Fire reports were received at Moody Fire Department in Alabama on Black Friday in November. Originating at the Environmental Landfill Inc., a “green waste” landfill, the fire has grown extensively, covering a large suburban area with smoke. Though the landfill is supposed only to accept green or vegetative waste, such as fallen tree limbs or yard debris, unauthorized waste, including scrap tires and appliances, has been reported. As a result, many residents in the area are concerned with what toxins are in the air they may be breathing.
As much as consumers love brand-new electronics, there is one thing they collectively do not, the prices, which only seem to be increasing. As a result, more consumers have begun reusing old devices and even purchasing used devices. Unfortunately, this also means more repairs. By now, it’s no secret that electronics coincidentally start to go downhill after just a few years of use. Unfortunately, some brands degrade quicker than others, and manufacturers often make it extremely difficult to repair devices or even to seek help from third-party repair shops.
A recent survey from Ascend Elements showed that 47 percent of consumers believe EV batteries cannot be recycled. This misinterpretation exists because EV battery recycling is a relatively new concept, and many people need clarification on the recycling route and its outcomes. Additionally, the same people believe recycling EV batteries is expensive when it’s immensely affordable. The key benefit to recycling these batteries is that they supply the materials for new ones and, in the long run, allow electric vehicles to become more economical and environmentally sustainable.

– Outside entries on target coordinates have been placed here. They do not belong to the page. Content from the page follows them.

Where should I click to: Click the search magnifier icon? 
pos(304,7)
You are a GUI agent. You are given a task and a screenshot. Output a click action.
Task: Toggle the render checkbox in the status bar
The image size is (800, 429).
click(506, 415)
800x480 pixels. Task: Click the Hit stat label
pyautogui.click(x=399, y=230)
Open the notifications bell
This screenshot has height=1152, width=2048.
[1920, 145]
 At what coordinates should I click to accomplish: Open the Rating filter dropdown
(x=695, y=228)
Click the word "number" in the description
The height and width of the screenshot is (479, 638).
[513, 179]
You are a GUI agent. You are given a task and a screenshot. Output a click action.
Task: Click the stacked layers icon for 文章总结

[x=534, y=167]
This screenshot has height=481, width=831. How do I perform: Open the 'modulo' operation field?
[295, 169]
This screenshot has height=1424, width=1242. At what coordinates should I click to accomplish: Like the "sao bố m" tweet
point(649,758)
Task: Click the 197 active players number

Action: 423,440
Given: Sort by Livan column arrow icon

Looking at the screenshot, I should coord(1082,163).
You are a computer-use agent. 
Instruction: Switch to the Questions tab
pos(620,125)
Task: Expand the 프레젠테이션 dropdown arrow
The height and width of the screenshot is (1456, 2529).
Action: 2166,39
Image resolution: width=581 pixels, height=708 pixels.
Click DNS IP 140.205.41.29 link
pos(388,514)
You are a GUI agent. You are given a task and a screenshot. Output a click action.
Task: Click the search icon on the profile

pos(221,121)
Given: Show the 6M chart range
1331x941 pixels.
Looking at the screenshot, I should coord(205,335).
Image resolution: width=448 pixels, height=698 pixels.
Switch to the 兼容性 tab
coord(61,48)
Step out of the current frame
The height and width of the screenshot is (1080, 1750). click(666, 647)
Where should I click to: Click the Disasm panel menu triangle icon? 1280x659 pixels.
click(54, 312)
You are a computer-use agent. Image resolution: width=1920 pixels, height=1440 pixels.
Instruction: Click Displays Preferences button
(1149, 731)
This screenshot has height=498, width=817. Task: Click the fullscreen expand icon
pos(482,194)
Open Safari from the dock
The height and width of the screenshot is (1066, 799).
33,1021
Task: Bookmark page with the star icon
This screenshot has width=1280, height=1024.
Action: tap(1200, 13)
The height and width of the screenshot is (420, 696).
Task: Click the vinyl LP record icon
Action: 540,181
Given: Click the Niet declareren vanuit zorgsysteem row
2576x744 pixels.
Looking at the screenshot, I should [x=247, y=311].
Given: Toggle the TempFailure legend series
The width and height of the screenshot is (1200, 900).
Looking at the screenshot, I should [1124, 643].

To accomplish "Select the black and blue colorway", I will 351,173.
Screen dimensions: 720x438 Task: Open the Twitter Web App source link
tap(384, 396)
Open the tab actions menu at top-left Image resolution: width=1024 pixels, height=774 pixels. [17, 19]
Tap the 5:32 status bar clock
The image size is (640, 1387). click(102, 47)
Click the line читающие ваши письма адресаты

Everyday items such as laptops, smartphones, smart watches, etc., use lithium-ion batteries. Although these batteries are used daily and continuously, they become extremely dangerous if managed poorly, for instance, if they end up in the trash or recycling bin. Single-use, non-rechargeable, nontoxic, and dry cell batteries can be thrown out in the trash, not Lithium-ion batteries, as they will generate massive fires. Therefore, since laptops, smartphones, and smartwatches contain lithium-ion, they, too, should be disposed of with caution.